The latest exhibition at the Little Black Gallery stars Marilyn Monroe, and features the work of photographers Milton H. Greene and Douglas Kirkland
The latest exhibition to grace the walls of SW10’s Little Black Gallery is entitled Gentlemen Prefer Blondes starring Marilyn Monroe, and features two photographers’ portraits of the legendary Hollywood beauty.
Milton H. Greene (1922-1985) was one of the most celebrated photographers in the world, and had been honing his craft since the age of 14. By the time he first met Monroe in 1953 on assignment for Look Magazine, Greene was known as “Colour Photography’s Wonder Boy”, and his talent had attracted the attention of Life, Look, Harper’s Bazaar, Town & Country and Vogue.

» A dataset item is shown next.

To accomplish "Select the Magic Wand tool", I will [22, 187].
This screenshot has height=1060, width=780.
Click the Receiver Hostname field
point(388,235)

By the end of their four-year relationship, Greene had photographed the blonde bombshell in 52 different settings, producing more than 5,000 images – some of which have never been published.

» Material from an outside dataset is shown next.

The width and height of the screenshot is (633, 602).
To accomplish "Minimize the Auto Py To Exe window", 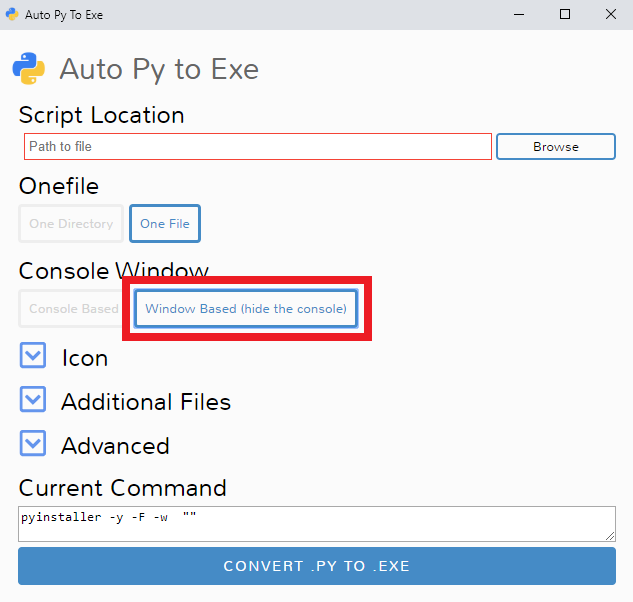I will point(519,15).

"Naturally, there are times when every woman likes to be flattered... to feel she is the most important thing in someone's world. Only a man can paint this picture." – Marilyn Monroe
In contrast, Douglas Kirkland’s relationship with Marilyn was more ‘up-close-and-personal’. In 1961, the star invited the then 27 year-old photographer to come to bed with her. The result? His famous photograph series ‘An Evening With Marilyn Monroe’, sensual, intimate and spontaneous images taken by a man who was, at that time, a mere rookie.

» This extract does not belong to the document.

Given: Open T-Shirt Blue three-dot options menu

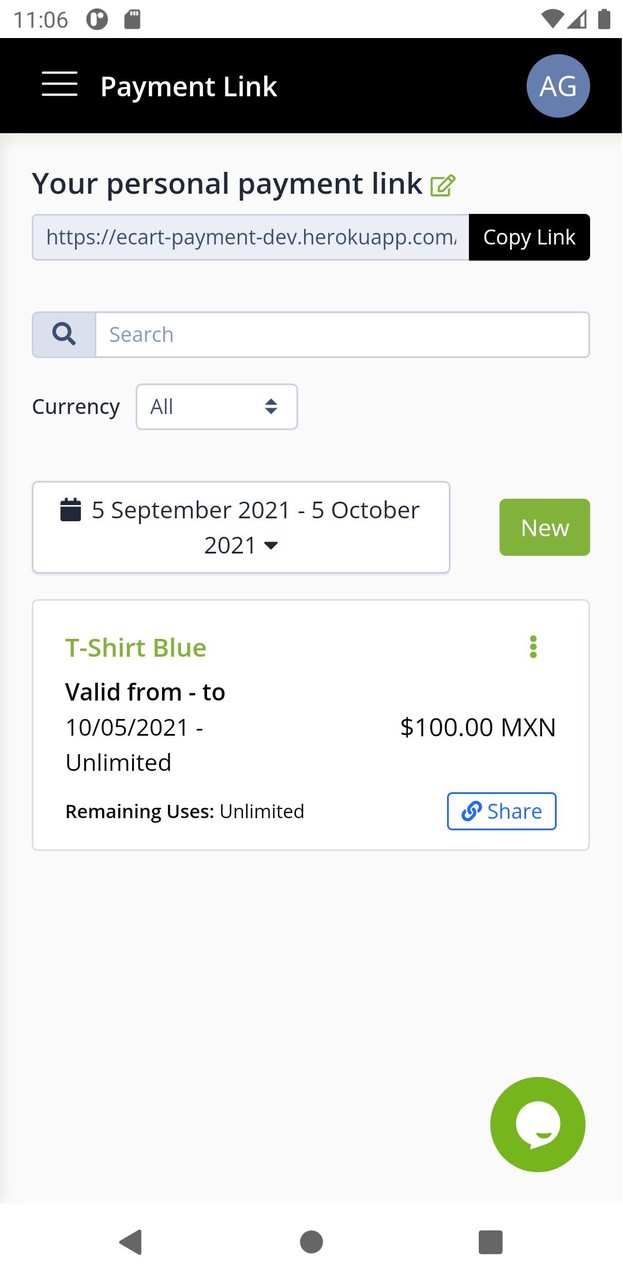Looking at the screenshot, I should click(533, 647).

Kirkland (whose photography went on to be displayed in the permanent collection of The Academy of Motion Picture Arts and Sciences, The Smithsonian, The National Portrait Gallery Canberra Australia, The National Portrait Gallery London, The Eastman House in Rochester, The Houston Centre for Photography and The Anneberg Space for Photography in Los Angeles) described his evening with Marilyn as “a beautiful dance” and credits the tension-filled atmosphere for his stunning photographs.
Now, you can see the different sides to Hollywood’s golden girl in this series of beautiful photographs, on display at the Little Black Gallery until 27 February.